Jason Garrett-Glaser, at the "Diary Of An x264 Developer" blog originally looked at the new VP8 compressor (part of Google's WebM video project) and noted that the official decoder, libvpx, was rather slow. He saw no reason why it shouldn't be on a par with H.264 (he also thought compression itself was very similar to H.264, but that's another matter) and with help from Ronald Bultje and David Conrad he set out to make a better one in FFmpeg.

So far, they managed a playback speed improvement of 75% (in fps) in Linux 64, and for a 64 bit Mac box, they produced over a 50% speed up.

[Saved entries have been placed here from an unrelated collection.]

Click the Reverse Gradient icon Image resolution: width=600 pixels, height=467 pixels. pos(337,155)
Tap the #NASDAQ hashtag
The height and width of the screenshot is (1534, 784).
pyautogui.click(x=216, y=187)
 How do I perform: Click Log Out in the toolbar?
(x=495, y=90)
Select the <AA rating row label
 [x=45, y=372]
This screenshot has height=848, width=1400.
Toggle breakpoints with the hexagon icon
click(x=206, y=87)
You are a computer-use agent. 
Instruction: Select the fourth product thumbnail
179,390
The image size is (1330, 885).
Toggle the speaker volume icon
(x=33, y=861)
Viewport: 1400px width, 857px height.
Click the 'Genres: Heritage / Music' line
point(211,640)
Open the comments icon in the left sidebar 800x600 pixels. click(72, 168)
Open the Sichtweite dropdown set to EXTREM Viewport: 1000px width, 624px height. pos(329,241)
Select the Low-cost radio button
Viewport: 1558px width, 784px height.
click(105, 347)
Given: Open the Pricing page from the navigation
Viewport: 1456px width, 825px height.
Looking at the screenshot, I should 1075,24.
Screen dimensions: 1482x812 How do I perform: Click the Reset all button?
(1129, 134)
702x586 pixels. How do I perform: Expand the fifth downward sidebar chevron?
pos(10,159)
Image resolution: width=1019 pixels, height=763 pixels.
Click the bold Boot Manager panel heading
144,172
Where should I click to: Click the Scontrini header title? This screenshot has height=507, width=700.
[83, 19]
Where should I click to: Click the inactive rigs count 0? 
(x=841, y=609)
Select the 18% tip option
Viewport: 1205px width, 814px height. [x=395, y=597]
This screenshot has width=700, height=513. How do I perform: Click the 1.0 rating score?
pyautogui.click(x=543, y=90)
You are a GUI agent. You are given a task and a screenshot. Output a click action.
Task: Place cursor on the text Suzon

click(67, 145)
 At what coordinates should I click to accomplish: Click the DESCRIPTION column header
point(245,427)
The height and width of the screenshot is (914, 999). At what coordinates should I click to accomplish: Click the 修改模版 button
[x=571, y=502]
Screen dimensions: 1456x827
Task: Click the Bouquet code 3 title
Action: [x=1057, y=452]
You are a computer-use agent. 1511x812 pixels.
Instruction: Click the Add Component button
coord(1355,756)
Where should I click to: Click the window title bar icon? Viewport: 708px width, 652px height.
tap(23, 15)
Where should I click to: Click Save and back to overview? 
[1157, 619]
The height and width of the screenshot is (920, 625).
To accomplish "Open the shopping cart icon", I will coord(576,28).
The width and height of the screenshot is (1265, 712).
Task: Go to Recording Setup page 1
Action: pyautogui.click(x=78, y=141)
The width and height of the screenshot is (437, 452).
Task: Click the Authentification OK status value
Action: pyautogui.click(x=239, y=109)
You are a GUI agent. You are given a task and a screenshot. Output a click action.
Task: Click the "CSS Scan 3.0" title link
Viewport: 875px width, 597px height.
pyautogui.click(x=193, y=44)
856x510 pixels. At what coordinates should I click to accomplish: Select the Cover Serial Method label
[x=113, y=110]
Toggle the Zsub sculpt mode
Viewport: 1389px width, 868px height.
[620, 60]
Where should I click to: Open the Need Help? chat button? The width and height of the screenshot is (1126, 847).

It's not all plain sailing though:

The initial challenge, primarily pioneered by David and Ronald, was constructing the core decoder and making it bit-exact to libvpx. This was rather challenging, especially given the lack of a real spec. Many parts of the spec were outright misleading and contradicted libvpx itself. It didn’t help that the suite of official conformance tests didn’t even cover all the features used by the official encoder! We’ve already started adding our own conformance tests to deal with this. But I’ve complained enough in past posts about the lack of a spec; let’s get onto the gritty details.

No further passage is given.